O Porco Espinho, apesar do espinho que tinha atravessado na garganta falou mais do que lhe era habitual. E disse apenas uma pequeníssima parte de tudo o que acumulou ao longo dos anos e que o espinho nunca o deixou dizer. Porém reconheceu que esta era uma conversa que não levava a lado nenhum. Não tinha qualquer intenção de fazer a galinha Katy mudar de ideias, nem estava à espera que ela reconhecesse ou assumisse alguma coisa. Era um caso perdido à muito tempo. Portanto o melhor era acabar mesmo com a conversa.

- Sim, claro, podes mandar o frango, ele não tem culpa de ter uma mãe galinha. Enquanto está aqui, está melhor do que contigo.

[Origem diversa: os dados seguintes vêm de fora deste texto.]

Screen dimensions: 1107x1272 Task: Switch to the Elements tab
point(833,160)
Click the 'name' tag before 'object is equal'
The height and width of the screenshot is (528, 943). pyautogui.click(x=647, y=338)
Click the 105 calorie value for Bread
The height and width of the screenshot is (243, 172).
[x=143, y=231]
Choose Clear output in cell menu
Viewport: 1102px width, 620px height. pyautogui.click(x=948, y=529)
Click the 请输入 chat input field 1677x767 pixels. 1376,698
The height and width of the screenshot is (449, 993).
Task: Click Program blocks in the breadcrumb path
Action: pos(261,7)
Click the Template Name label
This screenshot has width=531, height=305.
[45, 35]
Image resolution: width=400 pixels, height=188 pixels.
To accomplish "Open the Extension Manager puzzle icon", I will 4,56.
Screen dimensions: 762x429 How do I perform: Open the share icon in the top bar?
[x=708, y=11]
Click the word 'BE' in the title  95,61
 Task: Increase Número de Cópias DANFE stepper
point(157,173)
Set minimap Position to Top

Olha, vai e não voltes.
- Ah, certo, obrigada, quando o vier trazer vou tentar trazer também um saco de milho...
- Se isso fosse verdade até chamava todos os animais da quinta para verem, era um caso raro!
- Lá estás tu com as tuas piadas de mau gosto, disse a galinha Katy, virando-lhe as costas e terminando com a conversa.

O Porco Espinho ficou a ver a galinha a afastar-se, e a pensar consigo próprio:
- Não acredito em nada do que ela disse. Quer dizer, ir embora deve ir, mas não pelas razões que disse. E voltar para levar o frango? Humm, não me parece. Bem, há coisas mais importantes em que pensar. Está na hora da ração.

O dia seguinte nasceu igual a todos os outros dias. Nenhum dos animais da quinta, à excepção do porco, tinha motivos para suspeitar que aquele dia iria ser diferente. De facto, ninguém se apercebeu de nada até ao fim da tarde, quando o fazendeiro começou a procurar a galinha e o frango. Os animais logo desconfiaram do que poderia ter acontecido, mas ninguém sabia dizer nada. O único que sabia estava calado. Para mais, o Galo de Barcelos também deixou de ser visto.

Passados os primeiros momentos de surpresa e agitação, os dias voltaram à sua rotina habitual. Com uma pequena diferença, a fonte maior dos problemas e discussões tinha desaparecido. Pelo menos até hoje.